**Data excerpts**
%%

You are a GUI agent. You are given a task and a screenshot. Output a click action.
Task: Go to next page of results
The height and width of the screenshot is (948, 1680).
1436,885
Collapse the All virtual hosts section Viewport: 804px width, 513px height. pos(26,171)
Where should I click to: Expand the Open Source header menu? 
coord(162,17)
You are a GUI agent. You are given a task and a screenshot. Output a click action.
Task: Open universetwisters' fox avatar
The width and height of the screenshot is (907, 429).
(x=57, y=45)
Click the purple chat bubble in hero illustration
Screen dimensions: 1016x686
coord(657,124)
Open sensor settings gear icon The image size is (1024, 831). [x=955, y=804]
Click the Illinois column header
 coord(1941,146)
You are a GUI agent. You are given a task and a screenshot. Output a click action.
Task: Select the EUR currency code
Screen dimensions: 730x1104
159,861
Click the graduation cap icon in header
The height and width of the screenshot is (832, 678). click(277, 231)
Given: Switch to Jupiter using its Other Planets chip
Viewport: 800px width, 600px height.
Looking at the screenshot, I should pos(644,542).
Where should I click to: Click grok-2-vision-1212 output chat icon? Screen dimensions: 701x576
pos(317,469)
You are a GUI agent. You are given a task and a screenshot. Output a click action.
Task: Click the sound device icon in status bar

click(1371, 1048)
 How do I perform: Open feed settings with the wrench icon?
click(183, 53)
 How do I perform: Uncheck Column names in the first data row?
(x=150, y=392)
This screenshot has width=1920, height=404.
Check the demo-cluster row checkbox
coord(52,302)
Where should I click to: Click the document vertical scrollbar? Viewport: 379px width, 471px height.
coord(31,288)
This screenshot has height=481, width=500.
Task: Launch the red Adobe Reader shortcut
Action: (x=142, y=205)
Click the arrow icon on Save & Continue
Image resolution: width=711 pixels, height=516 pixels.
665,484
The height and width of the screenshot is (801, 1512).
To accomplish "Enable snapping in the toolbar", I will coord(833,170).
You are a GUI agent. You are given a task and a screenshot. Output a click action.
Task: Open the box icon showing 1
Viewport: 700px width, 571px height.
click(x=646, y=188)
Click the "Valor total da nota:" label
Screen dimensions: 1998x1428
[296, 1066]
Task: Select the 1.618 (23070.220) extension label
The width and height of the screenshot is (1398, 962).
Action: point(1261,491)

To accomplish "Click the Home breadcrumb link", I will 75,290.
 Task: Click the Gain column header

%%

**Instructions to follow**
In the listing above, find each line with the word "Select" and return it.

**Exercise response**
Task: Select the EUR currency code
Task: Select the 1.618 (23070.220) extension label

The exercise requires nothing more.